Take leaf shape. Donoghue’s most recent research paper, titled “Leaf Form Evolution in Viburnum Parallels Variation within Individual Plants,” looks at the different leaf shapes of various Viburnum species and tries to explain why, and how, those different shapes emerged. The paper’s hard to follow if you’re not comfortable with words such as “heteroblasty,” “phylogeny,” and “phenotypic plasticity.” But Donoghue is happy to translate. The paper, he told me, is trying to answer a simple question. “Why do plants have so many different kinds of leaves?”

The scientist looked at me expectantly, as if he was waiting for an answer. On the table, he had spread ten dark crimson leaves, each of them dried and pressed into display frames as if they were butterflies framed in glass. Some were long and smooth like the leaves of a willow, others were serrated like an elm’s, a few were lobed like a maple’s, and one was small and round like a young dogwood’s. They were all from species of Viburnum.

“Is there a simple answer to that question?” I finally asked, a little hesitantly.

“No, unfortunately there’s not,” Donoghue said, laughing. There are partial answers: theories that apply to particular species or environments. Donoghue advances one of these answers in his most recent paper. He hopes someday to find a larger Answer: one that applies to all species of Viburnum. Such an Answer is still far off, but maybe one day Donoghue and Edwards and Sinnott-Armstrong will find it. And once they have found it, maybe another Answer—one that applies to all plants, not merely Viburnum—will follow.

***

We were in the greenhouse. It was humid and warm and so green that you could hardly bear to look at it, and Donoghue was walking back from the microscopes in the far room carrying a magnolia bloom. The bloom was small and olive green in his wrinkled hand, like a pea pod, and he held it gently. The students were already leaving their sketchbooks, starting to gather round.

“You’ll all want to watch this,” Donoghue said to them.
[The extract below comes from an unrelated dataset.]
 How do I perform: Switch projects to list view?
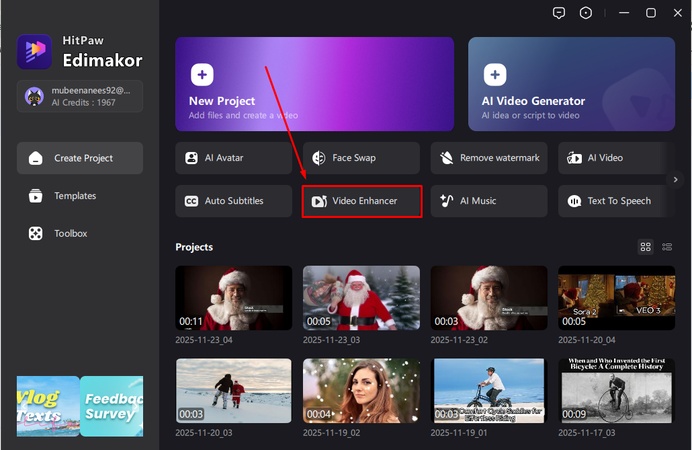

He was standing in the front and holding the tiny bloom aloft. Everyone stared at him in quiet intensity. “You normally use a scalpel to dissect a flower, but for this you’ll want to just use your hands. Now watch closely what I do.”

Donoghue pinched the bloom and began to pull. Little green flakes came away. He was peeling it like an onion, and it came undone in tiny green layers. The students watched around him.

“I haven’t really done anything important yet,” Donoghue once told me. “I’ve just looked at a lot of plants. Maybe one of these days I’ll do something.”

The outer layer of the magnolia lay in flakes on the floor. Inside, the flower was as green as grass in spring. Tiny stalks curled inward. “These are the stamens,” Donoghue said. He pulled one away and looked at it. It was thinner than a needle.

“You know, I’ve chosen in the last decade or so to spend a lot of time—an inordinate amount of time—studying these particular plants. And people might say, ‘Why do you keep studying that same plant?’ And the answer is, ‘Because it gets more and more interesting!’ The more I learn, the more I can’t resist the next question.”

“And then we can go deeper,” Donoghue said, dropping the stamen. He applied himself again to the bud, removing the stamens and then, with a lover’s lightness, peeling tiny green flakes away from the center. The class watched in silence. The magnolia was now smaller than a thimble.

“I could tell you a good story about why this leaf looks like this and that leaf looks like that. But that’s not the deep message. The deep message is dig deeper, and you’ll find more and more. Just keep digging.”

Donoghue peeled off the last green flake. At the center of the magnolia, there was a tiny stalk of darkest green. Donoghue named it the carpel and held it aloft. He told the class they should try to draw it. It was the ovary of the flower.

— Henry Reichard is a senior in Silliman College.